Given the energizer draws 1.25W, 79.8Wh / 1.5W = 63.8 hrs of energy to power the fence. 63.8 hrs / 9 hr nights = 7 nights

As for other types of battery, maybe half of their rated capacity will be available for the energizer to use because of voltage drop. For example, a 12V (SLA) battery with 7Ah capacity:

Ah x V = Wh
7Ah x 12V = 84Wh stored in the battery, of which est. 50% will be useful, so .5 x 84Wh = 42Wh

Given the energizer draws 1.25W, 42Wh / 1.25W = 33.6 hrs of energy to power the fence. 33.6 hrs / 9hr nights = 3.7 nights

18V-20V cordless tool batteries are a bulky yet powerful option when stepped down to a regulated 12V with a ‘buck DC voltage converter’ and adapter for the brand. (Test results for some of our own 18V Milwaukee M8 batteries are below). If you already own one of these expensive batteries, you might consider using it as a power supply for the fence. Dewalt and Milwaukee converter-adapters can be found with More Good Kit.

Power tool battery with adapter and step down voltage regulator

Power Banks

5V power banks (for cell phones) can be used with a USB to DC 12V cable. With unregulated voltage, however, expect maybe half of their energy to be usable. If you already have one, test it with the energizer to see what’s possible.

5V power banks that can output regulated 12V are a more viable option. In our tests the mini Veektomx model VT103 powered the fence for an impressive two nights (considering it weighs only 165g). So we made it available here.

10000 mAh Veektomx able to power the bear fence for 2 nights.

As we discovered, however, ‘bigger’ versions (for charging laptops in a hurry) that are capable of 12V power delivery may not be worth the extra weight - they’re not designed for low wattage applications and so they may be less efficient in this mode.
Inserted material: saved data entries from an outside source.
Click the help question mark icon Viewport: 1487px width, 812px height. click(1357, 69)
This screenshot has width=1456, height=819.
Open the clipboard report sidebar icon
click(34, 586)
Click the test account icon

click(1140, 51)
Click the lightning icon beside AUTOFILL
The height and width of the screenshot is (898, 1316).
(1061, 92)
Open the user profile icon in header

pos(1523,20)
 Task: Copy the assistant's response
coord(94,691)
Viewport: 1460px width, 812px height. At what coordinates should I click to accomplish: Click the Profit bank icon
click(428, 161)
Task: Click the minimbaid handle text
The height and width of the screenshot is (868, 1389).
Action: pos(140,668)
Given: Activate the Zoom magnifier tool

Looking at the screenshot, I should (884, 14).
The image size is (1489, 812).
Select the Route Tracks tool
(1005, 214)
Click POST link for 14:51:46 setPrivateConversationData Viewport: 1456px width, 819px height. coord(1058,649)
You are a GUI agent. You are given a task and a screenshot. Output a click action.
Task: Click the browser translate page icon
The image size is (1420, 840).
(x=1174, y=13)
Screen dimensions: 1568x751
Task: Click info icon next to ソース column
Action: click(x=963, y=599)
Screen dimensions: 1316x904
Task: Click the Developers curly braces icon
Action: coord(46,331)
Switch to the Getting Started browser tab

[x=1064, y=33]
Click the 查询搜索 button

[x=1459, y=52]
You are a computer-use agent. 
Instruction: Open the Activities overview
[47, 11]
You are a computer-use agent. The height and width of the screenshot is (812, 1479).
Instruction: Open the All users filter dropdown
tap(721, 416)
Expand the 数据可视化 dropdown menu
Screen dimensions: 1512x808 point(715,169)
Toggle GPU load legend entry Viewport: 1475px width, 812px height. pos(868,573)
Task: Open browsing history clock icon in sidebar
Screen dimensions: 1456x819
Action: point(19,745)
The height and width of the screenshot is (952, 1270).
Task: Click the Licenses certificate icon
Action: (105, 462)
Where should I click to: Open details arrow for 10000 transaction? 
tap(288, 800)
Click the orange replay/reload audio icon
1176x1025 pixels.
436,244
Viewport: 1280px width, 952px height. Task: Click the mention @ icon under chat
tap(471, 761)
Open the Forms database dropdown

But if you have such a multi-voltage power bank (check the back), test it to see what it can do; if you’re considering buying one, look for reviews that reference tested capacity @12V.

12V (Li-Ion) power banks or battery packs (ex. for CCTV cameras or LED strips) have unregulated voltage and may not supply ‘true’ 12V in the first place (by design, to keep size and costs down). However, our energizer is somewhat resilient and can take voltages slightly above or below 12V - so it might be possible to draw what you need from certain models (like the 6Ah Talentcell YB1206000).

12V (LiFeP04) power banks (ex. for astronomy field work) are a better, albeit beefier option. The Talentcell 4100 in the chart below does output constant 12V, and it’s packed with usable energy.

In summary

Whether you calculate in terms of Wh or Ah, the result should be considered a rough estimate. And remember that battery capacities are almost always overrated. Choose the one for your trip based on published test results. Most important, test it with your Bear Sentry yourself to see if it lives up to its rating, reputation, and your math!

Power supply options to run the Bear Sentry electric bear fence off grid.